Post n°477 pubblicato il 03 Agosto 2006 da strangeskin
 

Un magnifico vestito azzurro.
Giacca con bottoni fino al mento. Bottoni di quelli larghi, grossolanamente intarsiati.
Gonna pantalone fino al ginocchio. Un pantalone molto largo insomma.
Scarpette bianche, prive di tacco, dalla suola liscia.
Calze bianche coprenti, tre roselline rosa ricamate al polpaccio, in fila cadevano su una caviglia magra.
Ricci neri appuntati con una farfalla di platica, appiccicati la sera prima i finti zirconi.
Troppo magra per essere considerata una bella ragazza.
E poi tanto meglio.
"Non c'era tutta"
Questo nei bar si sussurrava neanche poi sottovoce.
Il tono tendeva a scendere quando al bancone o al tavolo del ramino sedeva il padre pingue o lo zio rubicondo.
Perchè coprirsi di abiti ridicoli           sformanti          si intuiva il corpo spigoloso, la linea da serpente punita.
Camminava strusciando i piedi.
Se sua madre le era accanto, la si sentiva bisbigliare a labbra ermetiche : "solleva quei cazzo di piedi figlia!"
Lei buttava gli occhi turchini a terra come a chiedersi per quale motivo essi andavano per conto suo. 

Sollevati, sollevati!

Il giorno del vestito azzuro cielo dipinto, la videro camminare a passo lento verso la badia, circondata dai ciliegi in fiore.
Più a destra la scuola, che non nascondeva le mura bianche del cimitero.
Erano le nove, le campane suonavano.
Era il suo quindicesimo compleanno.
Definita "affetta da lieve insufficienza mentale, con disturbi del comportamento, nevrosi e manifestazioni periodiche di isteria" già a nove anni, si era ormai accasata nella dimora fulgida di una pazzia immemore e inconsapevole (parzialmente).
In quinta elementare mentre i compagni toccavano il sedere alle ragazzine della sua classe, lei correva, paonazza in volto, verso i muriccioli di recinzione, e cantava 'la mia banda suona il rock' e tutto il resto all'occorenza" con furore crescente, sempre questa frase , anche per una mezz'ora se iniziava lenta.
Le maestre accorrevano.
I ragazzini le erano sempre molto grati, mai uno sgarro, uno scherzo, lei riusciva a distogliere il controllo, a donare l'anarchia.
A scuola no, nessuno le voleva male.
Anche se in effetti non riusciva proprio a controllarla quella voce.
E a casa buttava gli occhi turchini dentro la gola riflessa allo specchio e con sforzo imperioso si comandava:

ora canta, ora canta come si deve!

Il giorno del vestito azzuro volta celeste a tempere fresche, Anastasia entro in chiesa.
Le vecchine delle sedie di paglia e dei ferri per far la calza, osservavano - e non si sa come - le giovani vedove sedute due panche dietro.
Una di loro, la più fresca, non vestiva già più il lutto e la sera prima era stata vista al dancing a ballare il cia cia cia con vari mariti onorabili, ma pur sempre maschi.
E i maschi si sa non son come le donne.
I maschi son belve e (pss pss al marito di Carlotta si stringeva per far sentire il seno e pss pss si è chinata per raccogliere 10 lire -avara).
Ma a volte sono troppo buoni con alcune donne.

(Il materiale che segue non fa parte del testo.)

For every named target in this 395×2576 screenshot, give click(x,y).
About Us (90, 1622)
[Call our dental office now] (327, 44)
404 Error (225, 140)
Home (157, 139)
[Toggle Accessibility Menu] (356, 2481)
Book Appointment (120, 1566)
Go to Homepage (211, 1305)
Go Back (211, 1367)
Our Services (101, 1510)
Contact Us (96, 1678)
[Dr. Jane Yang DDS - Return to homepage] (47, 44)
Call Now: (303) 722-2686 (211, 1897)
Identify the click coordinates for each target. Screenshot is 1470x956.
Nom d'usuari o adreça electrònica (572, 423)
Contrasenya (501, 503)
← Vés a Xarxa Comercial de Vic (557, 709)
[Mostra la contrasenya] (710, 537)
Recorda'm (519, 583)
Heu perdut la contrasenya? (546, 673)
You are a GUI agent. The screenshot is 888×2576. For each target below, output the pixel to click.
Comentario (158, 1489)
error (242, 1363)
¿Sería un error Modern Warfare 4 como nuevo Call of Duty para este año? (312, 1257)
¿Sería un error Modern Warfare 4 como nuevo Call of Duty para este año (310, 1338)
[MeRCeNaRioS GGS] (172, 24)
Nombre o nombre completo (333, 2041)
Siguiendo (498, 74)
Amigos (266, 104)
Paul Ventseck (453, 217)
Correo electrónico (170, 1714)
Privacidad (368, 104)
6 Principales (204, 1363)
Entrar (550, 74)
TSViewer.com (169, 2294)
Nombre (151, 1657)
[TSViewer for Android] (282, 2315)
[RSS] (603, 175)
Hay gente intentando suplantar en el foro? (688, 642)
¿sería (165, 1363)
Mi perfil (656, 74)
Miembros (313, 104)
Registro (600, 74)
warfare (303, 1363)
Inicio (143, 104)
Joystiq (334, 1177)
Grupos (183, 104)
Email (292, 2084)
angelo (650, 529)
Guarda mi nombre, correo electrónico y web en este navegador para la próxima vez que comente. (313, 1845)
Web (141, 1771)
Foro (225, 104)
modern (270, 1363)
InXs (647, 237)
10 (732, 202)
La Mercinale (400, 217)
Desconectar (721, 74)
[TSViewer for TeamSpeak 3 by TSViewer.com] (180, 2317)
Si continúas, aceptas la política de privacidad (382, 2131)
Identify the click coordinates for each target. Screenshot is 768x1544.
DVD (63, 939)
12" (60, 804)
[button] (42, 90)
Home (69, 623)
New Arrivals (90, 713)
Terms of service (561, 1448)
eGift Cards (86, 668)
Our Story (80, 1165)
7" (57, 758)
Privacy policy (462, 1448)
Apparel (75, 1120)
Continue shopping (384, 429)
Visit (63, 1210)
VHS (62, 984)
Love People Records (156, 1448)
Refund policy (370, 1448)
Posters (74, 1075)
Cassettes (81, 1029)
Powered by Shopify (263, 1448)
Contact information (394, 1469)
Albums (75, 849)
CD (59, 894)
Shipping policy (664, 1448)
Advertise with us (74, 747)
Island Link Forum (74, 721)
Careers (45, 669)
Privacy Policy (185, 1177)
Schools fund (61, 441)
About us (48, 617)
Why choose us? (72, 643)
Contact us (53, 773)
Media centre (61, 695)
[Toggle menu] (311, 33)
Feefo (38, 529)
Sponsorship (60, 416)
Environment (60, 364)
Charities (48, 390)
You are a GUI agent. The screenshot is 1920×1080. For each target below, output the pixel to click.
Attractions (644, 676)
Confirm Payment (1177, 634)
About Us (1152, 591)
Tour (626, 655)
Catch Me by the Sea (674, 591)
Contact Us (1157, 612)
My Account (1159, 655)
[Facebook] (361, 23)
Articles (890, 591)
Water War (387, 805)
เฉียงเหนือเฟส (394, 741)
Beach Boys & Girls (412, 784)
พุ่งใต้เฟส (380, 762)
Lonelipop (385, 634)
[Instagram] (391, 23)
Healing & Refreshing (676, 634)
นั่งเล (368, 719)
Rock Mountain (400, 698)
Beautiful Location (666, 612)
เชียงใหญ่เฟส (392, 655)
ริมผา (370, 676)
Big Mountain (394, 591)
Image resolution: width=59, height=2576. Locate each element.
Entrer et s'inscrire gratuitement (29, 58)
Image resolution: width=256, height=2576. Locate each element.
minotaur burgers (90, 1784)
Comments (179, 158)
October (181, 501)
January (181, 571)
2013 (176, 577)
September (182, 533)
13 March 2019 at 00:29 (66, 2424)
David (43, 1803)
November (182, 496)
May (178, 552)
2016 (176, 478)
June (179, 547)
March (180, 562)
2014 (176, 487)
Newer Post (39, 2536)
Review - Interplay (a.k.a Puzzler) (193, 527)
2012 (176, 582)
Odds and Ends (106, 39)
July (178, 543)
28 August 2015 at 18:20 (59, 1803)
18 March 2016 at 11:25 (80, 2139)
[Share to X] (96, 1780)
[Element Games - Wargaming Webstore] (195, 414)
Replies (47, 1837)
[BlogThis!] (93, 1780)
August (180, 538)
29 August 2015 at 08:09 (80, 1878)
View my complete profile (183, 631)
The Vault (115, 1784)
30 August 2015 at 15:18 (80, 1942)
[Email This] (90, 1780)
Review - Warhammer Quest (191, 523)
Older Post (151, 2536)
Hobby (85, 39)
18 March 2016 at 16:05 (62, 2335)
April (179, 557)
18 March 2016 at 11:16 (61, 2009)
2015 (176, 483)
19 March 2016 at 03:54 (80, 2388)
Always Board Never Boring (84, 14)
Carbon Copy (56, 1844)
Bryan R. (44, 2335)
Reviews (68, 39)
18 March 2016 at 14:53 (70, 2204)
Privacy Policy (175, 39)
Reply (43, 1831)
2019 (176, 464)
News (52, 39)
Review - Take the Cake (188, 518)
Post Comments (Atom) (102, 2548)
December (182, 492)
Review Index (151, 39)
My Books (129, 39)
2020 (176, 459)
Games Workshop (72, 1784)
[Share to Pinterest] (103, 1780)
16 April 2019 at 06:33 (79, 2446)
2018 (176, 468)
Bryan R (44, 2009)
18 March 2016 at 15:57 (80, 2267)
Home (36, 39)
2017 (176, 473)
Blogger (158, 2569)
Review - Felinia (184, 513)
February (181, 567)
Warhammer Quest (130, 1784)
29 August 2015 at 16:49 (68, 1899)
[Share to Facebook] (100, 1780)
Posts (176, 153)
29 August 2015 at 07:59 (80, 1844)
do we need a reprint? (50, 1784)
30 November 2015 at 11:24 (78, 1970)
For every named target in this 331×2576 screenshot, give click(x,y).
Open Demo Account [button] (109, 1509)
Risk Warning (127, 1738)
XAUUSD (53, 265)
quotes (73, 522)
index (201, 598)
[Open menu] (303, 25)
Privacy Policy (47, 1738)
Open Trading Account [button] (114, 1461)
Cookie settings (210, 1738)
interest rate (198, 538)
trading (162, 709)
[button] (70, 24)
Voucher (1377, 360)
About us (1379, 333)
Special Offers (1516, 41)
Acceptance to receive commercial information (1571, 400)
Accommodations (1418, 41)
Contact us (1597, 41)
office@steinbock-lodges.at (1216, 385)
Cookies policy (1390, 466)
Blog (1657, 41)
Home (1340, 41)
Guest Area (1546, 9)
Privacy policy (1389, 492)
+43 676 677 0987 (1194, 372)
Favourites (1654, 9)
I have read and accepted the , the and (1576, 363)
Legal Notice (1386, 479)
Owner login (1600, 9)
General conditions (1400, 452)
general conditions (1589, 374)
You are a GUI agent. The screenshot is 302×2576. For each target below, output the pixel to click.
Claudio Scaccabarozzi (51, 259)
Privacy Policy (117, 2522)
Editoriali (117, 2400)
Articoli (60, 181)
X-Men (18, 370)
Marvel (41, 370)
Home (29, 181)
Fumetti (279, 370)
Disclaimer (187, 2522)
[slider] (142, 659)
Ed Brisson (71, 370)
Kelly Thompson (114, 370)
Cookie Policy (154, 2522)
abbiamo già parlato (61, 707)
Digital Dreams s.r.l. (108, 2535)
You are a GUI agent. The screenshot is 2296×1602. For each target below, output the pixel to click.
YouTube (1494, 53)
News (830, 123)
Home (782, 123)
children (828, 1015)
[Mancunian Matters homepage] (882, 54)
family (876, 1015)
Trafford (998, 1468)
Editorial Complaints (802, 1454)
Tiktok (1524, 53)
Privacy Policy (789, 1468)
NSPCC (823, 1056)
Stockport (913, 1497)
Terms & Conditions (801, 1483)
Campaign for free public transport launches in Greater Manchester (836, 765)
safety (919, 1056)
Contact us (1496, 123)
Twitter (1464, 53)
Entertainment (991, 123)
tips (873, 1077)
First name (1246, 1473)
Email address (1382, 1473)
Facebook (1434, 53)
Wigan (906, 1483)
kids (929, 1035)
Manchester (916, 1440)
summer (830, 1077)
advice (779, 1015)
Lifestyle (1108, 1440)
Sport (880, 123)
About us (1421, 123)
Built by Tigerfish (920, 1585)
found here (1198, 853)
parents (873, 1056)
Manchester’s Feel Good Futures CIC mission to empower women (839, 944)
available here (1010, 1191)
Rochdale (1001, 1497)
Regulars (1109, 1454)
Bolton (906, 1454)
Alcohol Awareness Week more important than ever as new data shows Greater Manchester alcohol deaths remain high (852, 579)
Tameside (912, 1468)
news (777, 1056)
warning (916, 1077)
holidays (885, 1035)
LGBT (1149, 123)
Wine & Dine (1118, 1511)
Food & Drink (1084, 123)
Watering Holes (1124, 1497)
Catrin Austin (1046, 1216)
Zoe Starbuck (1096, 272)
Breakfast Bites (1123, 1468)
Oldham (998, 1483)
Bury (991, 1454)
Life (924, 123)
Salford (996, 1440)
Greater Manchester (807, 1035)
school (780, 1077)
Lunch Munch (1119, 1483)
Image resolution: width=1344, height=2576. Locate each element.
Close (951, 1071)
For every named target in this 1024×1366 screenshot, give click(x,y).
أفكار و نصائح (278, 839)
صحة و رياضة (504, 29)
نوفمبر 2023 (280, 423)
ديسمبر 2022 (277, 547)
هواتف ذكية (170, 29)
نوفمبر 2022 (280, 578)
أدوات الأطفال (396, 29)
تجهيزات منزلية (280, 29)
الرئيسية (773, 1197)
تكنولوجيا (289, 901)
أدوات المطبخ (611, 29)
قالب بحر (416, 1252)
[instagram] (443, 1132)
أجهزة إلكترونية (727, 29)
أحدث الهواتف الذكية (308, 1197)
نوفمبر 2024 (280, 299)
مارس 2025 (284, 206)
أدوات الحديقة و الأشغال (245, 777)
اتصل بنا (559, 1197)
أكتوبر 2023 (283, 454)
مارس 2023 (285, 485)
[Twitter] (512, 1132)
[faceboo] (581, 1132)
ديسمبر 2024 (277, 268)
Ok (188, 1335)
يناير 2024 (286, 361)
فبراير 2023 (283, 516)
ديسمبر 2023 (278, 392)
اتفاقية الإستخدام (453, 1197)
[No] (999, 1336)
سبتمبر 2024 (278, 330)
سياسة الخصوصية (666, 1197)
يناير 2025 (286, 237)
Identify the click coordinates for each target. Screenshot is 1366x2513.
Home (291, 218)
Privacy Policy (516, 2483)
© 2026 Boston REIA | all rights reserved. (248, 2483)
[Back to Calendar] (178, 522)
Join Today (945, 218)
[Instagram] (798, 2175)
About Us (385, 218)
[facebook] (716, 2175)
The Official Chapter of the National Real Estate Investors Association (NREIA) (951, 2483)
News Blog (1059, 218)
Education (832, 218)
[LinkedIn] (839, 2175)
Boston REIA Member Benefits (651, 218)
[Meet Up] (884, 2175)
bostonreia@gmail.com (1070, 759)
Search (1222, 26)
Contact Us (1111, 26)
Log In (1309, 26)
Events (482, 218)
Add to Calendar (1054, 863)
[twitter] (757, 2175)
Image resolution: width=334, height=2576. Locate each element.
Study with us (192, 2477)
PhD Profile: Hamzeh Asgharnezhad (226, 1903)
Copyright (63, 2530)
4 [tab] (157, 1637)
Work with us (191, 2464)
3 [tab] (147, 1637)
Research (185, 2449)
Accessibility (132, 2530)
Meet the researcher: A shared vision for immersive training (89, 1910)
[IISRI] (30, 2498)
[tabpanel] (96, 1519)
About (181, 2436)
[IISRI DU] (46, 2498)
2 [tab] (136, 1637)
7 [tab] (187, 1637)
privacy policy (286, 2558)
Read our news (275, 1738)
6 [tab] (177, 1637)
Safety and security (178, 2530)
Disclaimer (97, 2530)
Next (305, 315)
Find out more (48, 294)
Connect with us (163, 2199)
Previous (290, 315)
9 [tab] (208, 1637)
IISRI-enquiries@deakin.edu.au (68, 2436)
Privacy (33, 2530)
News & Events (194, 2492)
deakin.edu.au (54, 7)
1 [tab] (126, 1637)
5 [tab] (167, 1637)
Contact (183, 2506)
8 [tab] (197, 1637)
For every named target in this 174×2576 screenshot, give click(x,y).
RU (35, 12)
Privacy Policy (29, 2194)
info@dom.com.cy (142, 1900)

Anastasia intinse il dito nell'acquasantiera di marmo trecentesco.
Con gesto rapido si fece il segno della croce, ma sbagliò, non lo ricordava, eppure dopo dieci anni di messa domenicale, più otto di catechismo ... eppure si iniziava da destra ... poi...

Fatti il segno della croce, fatti il segno della croce.

Poi , si leva le scarpe e scivola dietro le colonne, si inginocchia all'altare di un santo di cui non legge il nome e durante l'alleluja, entra nella stanza di fianco all'altare,  nei muri rimbombano le confessioni, le ave maria assegnate.
Il silenzio è in calcestruzzo, sacro ovviamente.
Ben nascosta,questa stanza dava sul giardino, sulla corte della badia.
La fontana spenta e ingiallita, le grazielle appoggiate al muro scalcinato, le tombe dei signorotti dispotici e quella di un poeta sconosciuto, ma molto devoto.
Il muricciolo ruvido che scaldava la mano a strusciarla.
Non riusciva a correrci aderente,tenendo la mano appoggiata sopra, ma era sicura che avrebbe preso fuoco finito il giro. Trecento metri di selce e la mano in fiamme di sangue.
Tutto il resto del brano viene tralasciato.